**Work task:**
The needed output is the run of lines below from the one containing "Where should I" through the one containing "Task: Expand the Select Column dropdown", copied exactly and free of pictures.

**Extracted information:**
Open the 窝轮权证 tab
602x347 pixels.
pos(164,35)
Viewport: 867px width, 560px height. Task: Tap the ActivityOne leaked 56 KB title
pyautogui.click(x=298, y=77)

==

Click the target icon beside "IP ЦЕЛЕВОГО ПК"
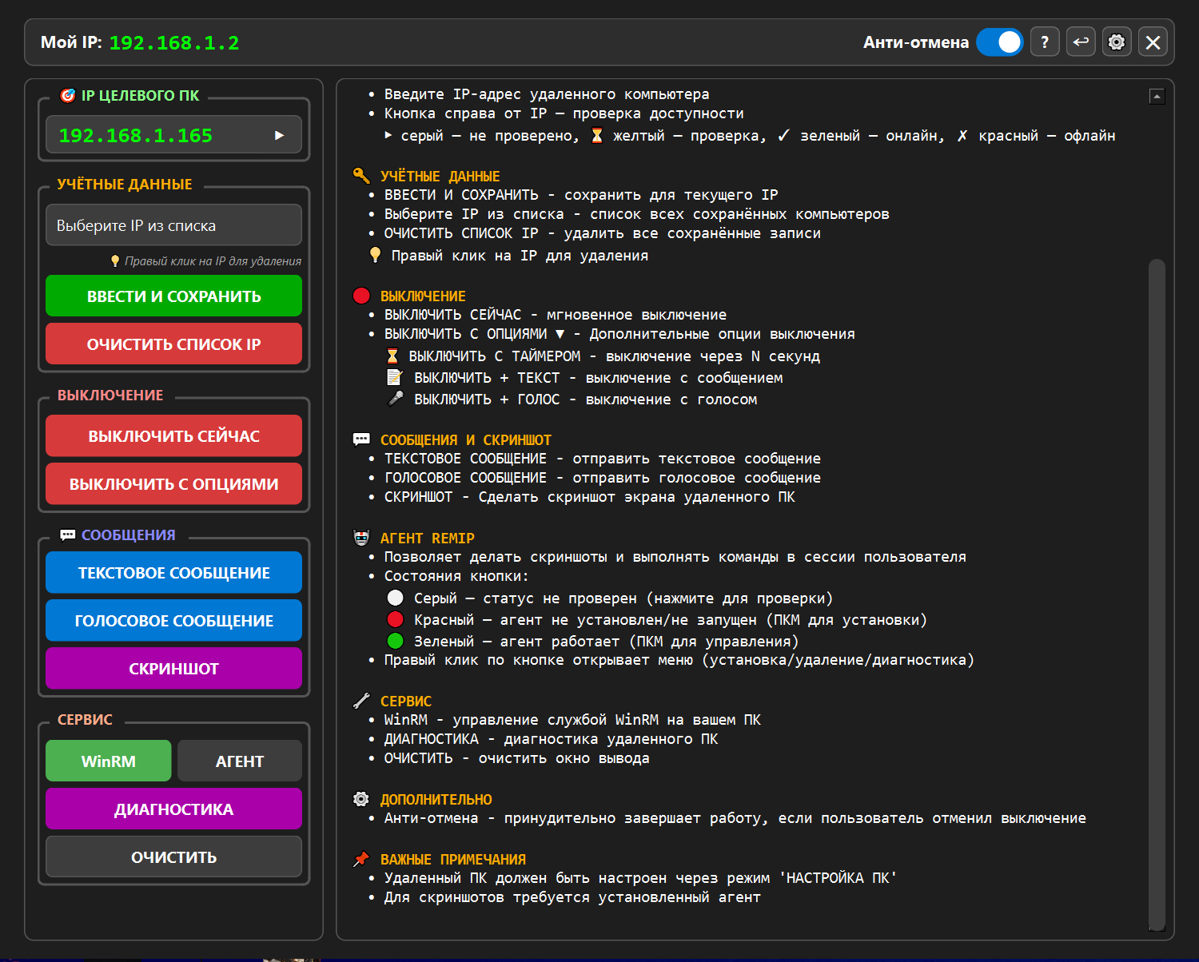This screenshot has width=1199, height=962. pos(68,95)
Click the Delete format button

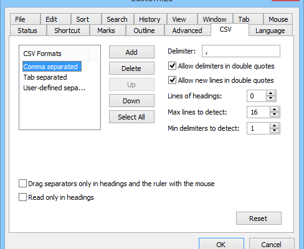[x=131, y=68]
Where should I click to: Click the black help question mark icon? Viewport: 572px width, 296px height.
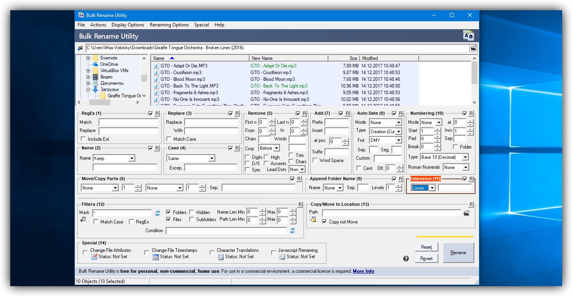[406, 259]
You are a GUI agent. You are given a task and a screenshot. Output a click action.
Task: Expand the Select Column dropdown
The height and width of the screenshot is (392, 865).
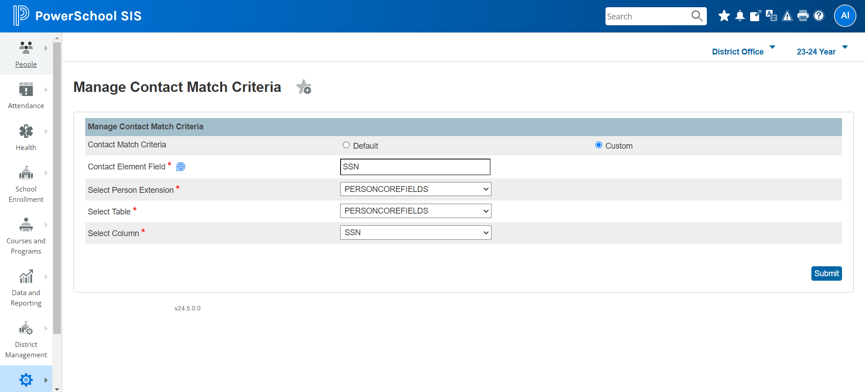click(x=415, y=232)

**Problem solution:**
Where should I click to: Click the black help question mark icon? Viewport: 572px width, 296px height.
[406, 259]
You are a GUI agent. You are given a task and a screenshot. Output a click action.
Task: Expand the Select Column dropdown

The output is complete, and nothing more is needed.